[Start of Attachment]

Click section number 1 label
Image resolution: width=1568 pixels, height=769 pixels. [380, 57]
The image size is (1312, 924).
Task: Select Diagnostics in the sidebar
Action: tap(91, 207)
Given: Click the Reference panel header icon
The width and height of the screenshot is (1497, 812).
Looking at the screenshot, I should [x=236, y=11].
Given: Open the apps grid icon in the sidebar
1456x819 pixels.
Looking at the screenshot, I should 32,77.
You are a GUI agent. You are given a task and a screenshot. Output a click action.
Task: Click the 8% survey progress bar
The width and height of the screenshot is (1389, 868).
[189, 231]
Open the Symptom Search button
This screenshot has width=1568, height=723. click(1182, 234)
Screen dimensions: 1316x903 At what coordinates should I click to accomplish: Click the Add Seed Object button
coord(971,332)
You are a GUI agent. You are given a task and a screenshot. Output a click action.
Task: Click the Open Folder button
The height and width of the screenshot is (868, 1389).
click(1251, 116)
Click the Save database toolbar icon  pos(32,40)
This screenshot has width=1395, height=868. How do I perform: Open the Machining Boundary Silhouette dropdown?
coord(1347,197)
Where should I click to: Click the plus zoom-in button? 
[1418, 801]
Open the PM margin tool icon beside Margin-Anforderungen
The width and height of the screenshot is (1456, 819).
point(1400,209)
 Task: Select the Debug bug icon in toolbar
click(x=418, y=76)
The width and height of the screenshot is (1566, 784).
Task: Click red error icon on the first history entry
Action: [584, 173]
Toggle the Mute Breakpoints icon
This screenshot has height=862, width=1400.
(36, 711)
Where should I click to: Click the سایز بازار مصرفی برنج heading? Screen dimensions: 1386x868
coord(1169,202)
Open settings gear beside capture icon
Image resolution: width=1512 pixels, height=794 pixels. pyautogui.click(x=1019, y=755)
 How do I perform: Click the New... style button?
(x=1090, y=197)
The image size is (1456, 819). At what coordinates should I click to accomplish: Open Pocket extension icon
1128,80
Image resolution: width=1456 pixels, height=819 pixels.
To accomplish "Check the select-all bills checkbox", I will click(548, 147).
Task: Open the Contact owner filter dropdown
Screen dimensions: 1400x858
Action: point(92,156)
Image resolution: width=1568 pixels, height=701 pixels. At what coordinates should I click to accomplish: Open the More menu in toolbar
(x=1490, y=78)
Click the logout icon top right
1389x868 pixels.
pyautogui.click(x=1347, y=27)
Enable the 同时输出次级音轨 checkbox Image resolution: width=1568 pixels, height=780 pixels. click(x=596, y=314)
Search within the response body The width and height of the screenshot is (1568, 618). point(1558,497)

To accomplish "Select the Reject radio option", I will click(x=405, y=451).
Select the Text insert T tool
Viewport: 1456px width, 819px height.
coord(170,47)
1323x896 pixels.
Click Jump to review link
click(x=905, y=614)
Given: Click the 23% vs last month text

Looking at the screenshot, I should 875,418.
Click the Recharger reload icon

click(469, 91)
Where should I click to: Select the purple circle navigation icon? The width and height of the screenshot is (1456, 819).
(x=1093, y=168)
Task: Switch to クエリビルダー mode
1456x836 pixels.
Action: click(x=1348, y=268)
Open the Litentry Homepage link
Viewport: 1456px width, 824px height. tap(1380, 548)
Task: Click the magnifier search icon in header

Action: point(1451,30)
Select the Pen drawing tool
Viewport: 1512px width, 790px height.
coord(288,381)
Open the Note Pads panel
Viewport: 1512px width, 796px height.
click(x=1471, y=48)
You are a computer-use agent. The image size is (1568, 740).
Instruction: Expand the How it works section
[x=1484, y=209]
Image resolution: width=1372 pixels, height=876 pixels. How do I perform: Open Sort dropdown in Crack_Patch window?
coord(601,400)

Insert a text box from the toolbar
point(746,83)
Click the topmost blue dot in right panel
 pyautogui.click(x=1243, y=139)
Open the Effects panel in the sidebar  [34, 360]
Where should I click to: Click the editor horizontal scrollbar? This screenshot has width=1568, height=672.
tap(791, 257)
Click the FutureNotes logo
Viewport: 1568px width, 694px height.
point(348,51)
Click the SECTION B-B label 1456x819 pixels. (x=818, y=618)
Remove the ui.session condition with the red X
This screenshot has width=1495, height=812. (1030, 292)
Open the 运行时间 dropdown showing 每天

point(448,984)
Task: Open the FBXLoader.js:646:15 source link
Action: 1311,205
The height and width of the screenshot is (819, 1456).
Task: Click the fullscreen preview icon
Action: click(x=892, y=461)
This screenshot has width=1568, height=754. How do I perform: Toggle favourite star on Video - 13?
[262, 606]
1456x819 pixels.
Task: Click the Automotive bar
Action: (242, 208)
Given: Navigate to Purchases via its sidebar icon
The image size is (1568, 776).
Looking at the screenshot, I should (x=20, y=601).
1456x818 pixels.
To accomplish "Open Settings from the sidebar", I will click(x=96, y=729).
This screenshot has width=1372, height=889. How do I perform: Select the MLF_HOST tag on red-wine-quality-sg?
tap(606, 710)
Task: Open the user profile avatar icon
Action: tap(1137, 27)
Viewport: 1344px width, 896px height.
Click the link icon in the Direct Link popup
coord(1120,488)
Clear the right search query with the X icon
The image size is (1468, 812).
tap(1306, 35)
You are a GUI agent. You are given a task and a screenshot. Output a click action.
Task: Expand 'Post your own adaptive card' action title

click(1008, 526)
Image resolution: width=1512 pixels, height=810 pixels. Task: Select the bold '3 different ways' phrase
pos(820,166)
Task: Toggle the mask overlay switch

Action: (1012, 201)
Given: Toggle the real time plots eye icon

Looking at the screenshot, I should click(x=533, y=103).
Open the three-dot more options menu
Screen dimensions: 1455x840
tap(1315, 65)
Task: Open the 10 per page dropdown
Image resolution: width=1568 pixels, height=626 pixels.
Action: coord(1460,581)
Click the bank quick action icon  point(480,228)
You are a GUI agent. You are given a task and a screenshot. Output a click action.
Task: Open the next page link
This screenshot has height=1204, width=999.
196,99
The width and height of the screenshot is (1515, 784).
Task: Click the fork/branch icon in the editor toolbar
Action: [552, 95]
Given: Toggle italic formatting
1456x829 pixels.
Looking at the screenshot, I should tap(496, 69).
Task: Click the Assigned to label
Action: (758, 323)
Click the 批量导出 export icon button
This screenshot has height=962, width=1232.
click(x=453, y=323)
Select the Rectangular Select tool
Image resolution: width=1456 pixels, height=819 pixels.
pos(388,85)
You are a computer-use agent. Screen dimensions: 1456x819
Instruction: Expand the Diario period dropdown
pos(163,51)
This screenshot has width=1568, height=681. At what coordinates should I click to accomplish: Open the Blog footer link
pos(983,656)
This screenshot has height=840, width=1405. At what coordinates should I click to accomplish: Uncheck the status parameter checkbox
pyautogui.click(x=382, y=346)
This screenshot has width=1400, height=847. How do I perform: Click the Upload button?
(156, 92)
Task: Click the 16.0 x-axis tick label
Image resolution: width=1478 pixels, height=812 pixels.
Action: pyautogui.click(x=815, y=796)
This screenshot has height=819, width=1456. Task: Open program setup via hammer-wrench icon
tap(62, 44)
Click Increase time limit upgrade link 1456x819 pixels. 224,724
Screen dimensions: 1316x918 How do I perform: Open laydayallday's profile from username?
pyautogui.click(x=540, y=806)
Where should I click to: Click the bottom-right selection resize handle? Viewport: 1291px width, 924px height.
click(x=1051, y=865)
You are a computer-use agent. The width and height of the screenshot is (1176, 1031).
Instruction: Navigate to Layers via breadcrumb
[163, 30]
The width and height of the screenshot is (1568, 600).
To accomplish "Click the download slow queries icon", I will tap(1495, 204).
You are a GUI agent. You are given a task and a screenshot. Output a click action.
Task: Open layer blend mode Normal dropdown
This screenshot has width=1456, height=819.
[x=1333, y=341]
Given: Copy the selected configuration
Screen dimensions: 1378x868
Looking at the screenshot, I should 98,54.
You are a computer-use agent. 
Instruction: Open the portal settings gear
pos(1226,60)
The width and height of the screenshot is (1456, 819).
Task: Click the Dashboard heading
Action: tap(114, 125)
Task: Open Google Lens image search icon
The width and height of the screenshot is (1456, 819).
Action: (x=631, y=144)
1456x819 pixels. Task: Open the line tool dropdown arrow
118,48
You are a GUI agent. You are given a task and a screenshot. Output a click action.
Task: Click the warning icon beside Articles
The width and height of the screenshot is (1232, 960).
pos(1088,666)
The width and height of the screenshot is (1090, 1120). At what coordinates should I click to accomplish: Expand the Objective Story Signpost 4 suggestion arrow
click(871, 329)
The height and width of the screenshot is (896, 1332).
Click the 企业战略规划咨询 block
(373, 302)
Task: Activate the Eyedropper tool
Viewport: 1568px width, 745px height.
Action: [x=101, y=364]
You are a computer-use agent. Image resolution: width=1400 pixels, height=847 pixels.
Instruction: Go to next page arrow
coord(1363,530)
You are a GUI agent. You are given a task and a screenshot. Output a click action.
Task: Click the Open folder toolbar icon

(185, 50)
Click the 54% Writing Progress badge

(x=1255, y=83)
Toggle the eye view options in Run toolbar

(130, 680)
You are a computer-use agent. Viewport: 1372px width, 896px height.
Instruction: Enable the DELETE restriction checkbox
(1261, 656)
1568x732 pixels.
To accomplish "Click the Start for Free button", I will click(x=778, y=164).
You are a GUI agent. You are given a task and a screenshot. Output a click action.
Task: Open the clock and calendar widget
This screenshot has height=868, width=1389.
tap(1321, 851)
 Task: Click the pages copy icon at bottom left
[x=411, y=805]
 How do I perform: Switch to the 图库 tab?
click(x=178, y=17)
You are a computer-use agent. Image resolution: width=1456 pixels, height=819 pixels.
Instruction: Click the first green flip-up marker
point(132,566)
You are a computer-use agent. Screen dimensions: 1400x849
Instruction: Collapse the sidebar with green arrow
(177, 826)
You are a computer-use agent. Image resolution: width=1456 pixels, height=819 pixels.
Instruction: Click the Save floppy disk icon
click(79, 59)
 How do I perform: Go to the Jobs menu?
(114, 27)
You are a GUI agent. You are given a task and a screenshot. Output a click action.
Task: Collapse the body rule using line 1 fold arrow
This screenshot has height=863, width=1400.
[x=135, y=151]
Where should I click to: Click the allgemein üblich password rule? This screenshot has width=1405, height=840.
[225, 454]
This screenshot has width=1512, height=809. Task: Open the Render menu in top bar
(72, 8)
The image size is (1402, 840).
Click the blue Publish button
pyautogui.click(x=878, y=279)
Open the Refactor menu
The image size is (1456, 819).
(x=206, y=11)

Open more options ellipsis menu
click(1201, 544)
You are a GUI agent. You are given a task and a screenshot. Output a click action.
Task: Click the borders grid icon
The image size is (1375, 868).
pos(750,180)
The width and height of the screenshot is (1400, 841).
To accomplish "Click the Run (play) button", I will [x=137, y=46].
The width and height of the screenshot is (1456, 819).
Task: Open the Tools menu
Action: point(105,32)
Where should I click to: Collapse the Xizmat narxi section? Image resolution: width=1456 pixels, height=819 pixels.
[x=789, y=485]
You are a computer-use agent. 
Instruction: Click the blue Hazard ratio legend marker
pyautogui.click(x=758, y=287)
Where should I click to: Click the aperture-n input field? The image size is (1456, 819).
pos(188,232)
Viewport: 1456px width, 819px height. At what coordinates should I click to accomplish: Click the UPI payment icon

[End of Attachment]

[Your assignment]: The string "grid" may appear in lines of the listing above; tally those lines and give the number only.

[Exercise result]: 2